Management operations not reflected on Gateway or Portal

Where publishes or deletes executed on the Management subsystem are not reflected on the gateway or portal within a few minutes. These problems are often caused by a network failure between Management and the other subsystems, or due to TLS handshaking failures.

Note: If you are on VMware, some of the following checks involve running kubectl commands on your VMs. To access your VMs for running kubectl commands:
  1. SSH to one of your subsystem VMs as the user 'apicadm', for example: ssh apicadm@mgmt1.example.com
  2. Sudo to the root user: sudo -i
  3. From here you can run kubectl commands, for example:
    # kubectl get pods
    NAME                                                              READY   STATUS      RESTARTS      AGE
    abc-management-analytics-proxy-5f8bcd74c4-jbhch                   1/1     Running     1 (97d ago)   113d
    ...
  4. API Connect pods run in the default namespace on VMware, so you do not need to specify the namespace with -n in the kubectl commands.

For Gateway, the first place to check is the processing status page: Reviewing a gateway's processing status

For Portal and Gateway check the logs of the taskmanager pods at the time of the publish attempt. These pods send the publish operations to the gateway and portals via webhooks. If there is a network problem you may see socket timeout errors in the logs of these pods, or TLS errors if there is problem with your certificates. A common problem are load-balancers doing TLS termination instead of passthrough (where JWT security is not used, see Using JWT instead of mTLS on Kubernetes and OpenShift, Using JWT instead of mTLS on OVA).

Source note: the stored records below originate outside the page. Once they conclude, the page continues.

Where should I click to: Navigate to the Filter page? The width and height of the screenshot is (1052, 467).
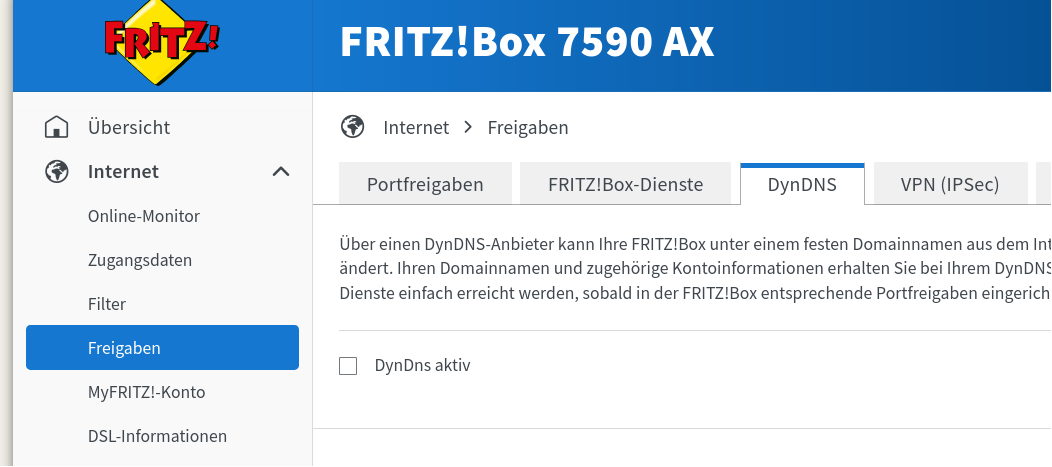point(107,304)
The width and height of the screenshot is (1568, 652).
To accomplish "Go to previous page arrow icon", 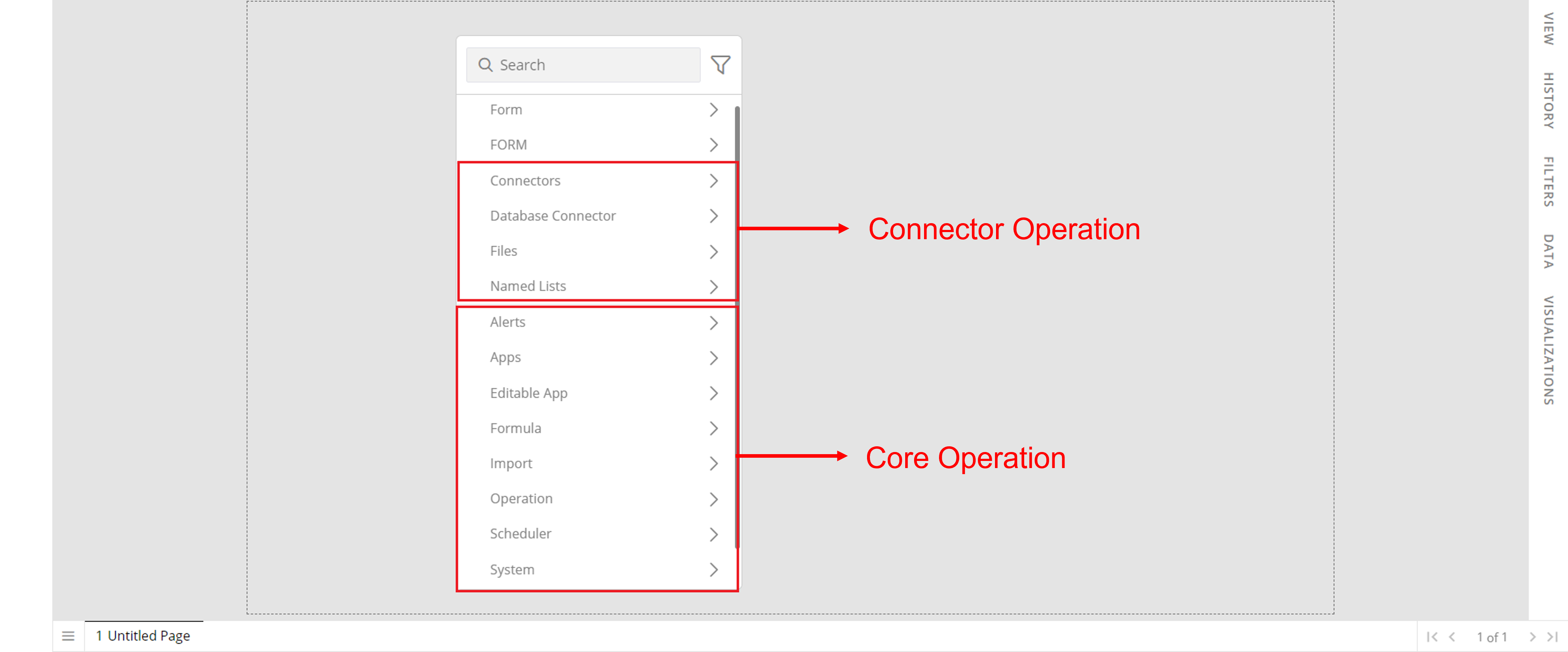I will click(x=1452, y=637).

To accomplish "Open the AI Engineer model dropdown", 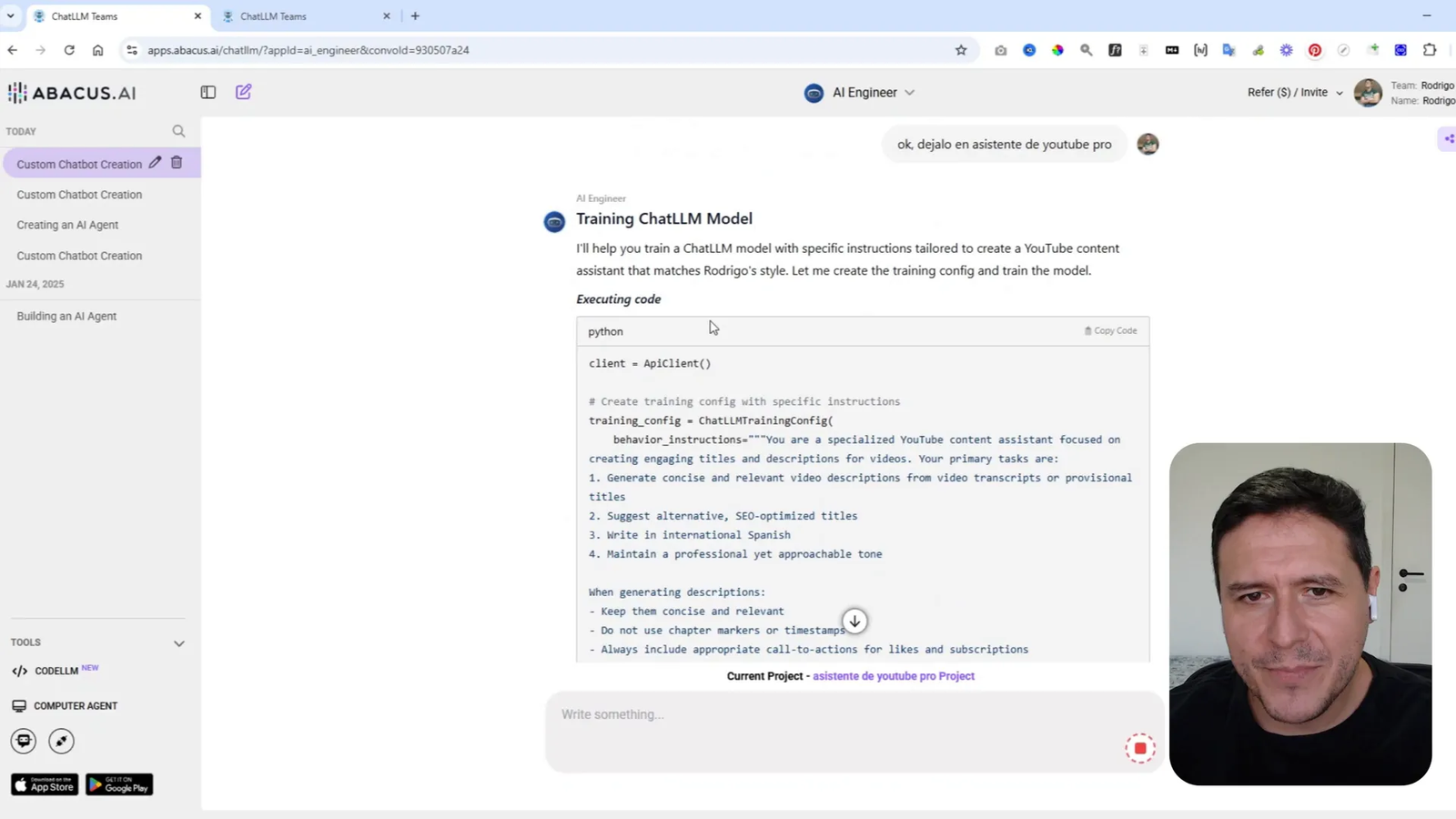I will 910,92.
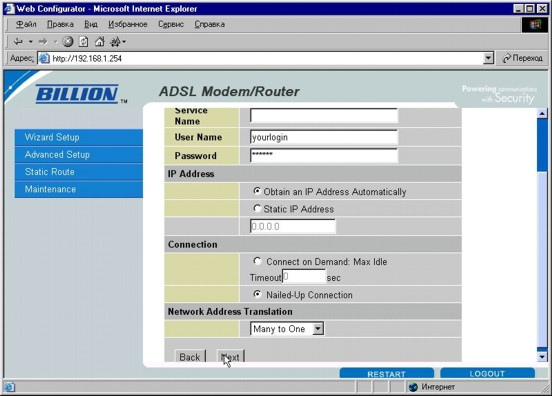The image size is (552, 396).
Task: Choose Connect on Demand radio button
Action: click(x=257, y=261)
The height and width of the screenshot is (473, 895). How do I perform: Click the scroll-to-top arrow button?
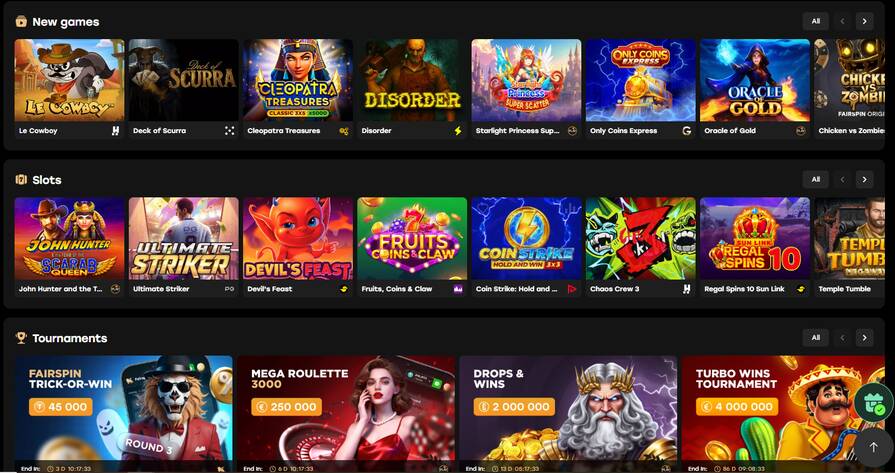pyautogui.click(x=873, y=447)
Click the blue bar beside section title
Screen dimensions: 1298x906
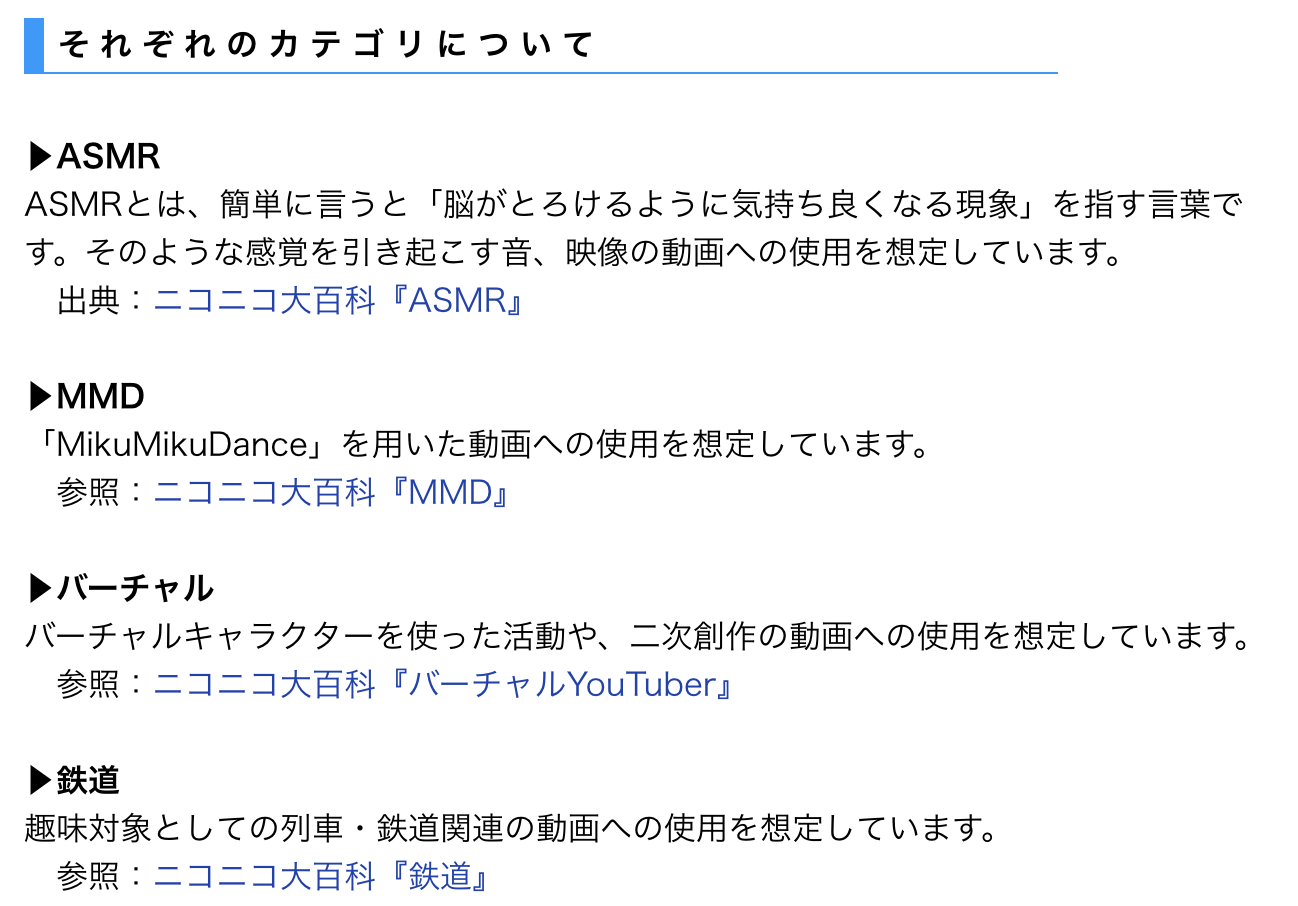click(x=34, y=45)
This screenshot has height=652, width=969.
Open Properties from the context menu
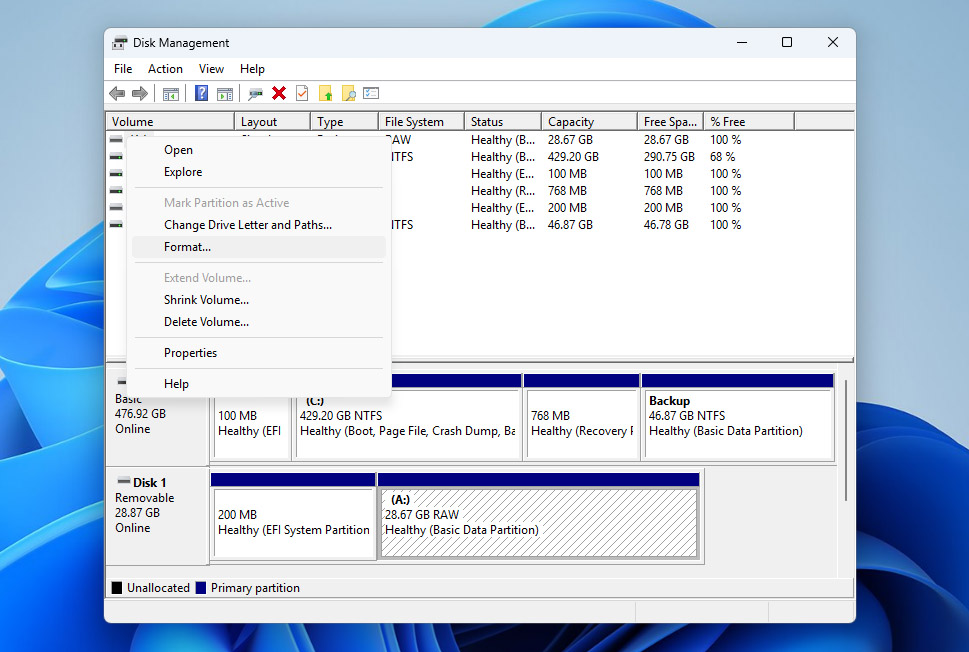click(190, 352)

If the logs suggest that the webhook was sent successfully then check the gateway director (gwd) logs on the Gateway, and the www pod admin container logs on the portal, for example:
kubectl logs abc-portal-site1-www-0 -c admin

Taskmanager pods execute 'send' tasks to publish operations to the gateways and portals. The taskmanager pods log messages about the progress of tasks, so there should be messages in a taskmanager pod for a send task soon after applying a change on the Management subsystem. A "send running in pod" message like the following example means the send task is running:

2023-05-05 14:02:37.270 management-taskmanager-f5d6fd77-dmnnt taskmanager apim:taskmanager:info:taskProcessor [0d30189c-db39-4260-bb1f-a75a3ac5f1ba] task id: b3933261-5799-473d-9b83-9e29c245fde8 / kind: send running in pod: management-taskmanager-f5d6fd77-dmnnt / containerId: cri-o://d5afe6d3960e333c1ea5d8f95b79564e769bc2ed5de9d8baebebd84b3f3ad4be 269ms after claimed

If the taskmanager logs an error containing 'dispatching task failed for task' (logged when attempting to start a task) or an error containing 'Stale claimed task' (logged 15 minutes later), API Connect might have a problem running tasks. A small number of these errors might be reported from time to time, and the system recovers automatically. But if the errors continue being reported, restart the natscluster pods (all together) and then restart the taskmanager pods to recover by running the following commands:

kubectl -n <namespace> delete po -l app.kubernetes.io/name=natscluster 
kubectl -n <namespace> delete po -l app.kubernetes.io/name=taskmanager

When raising a support case be sure to include logs from both the Management subsystem and the affected subsystems gateway/portal, stating when the publish attempt was made.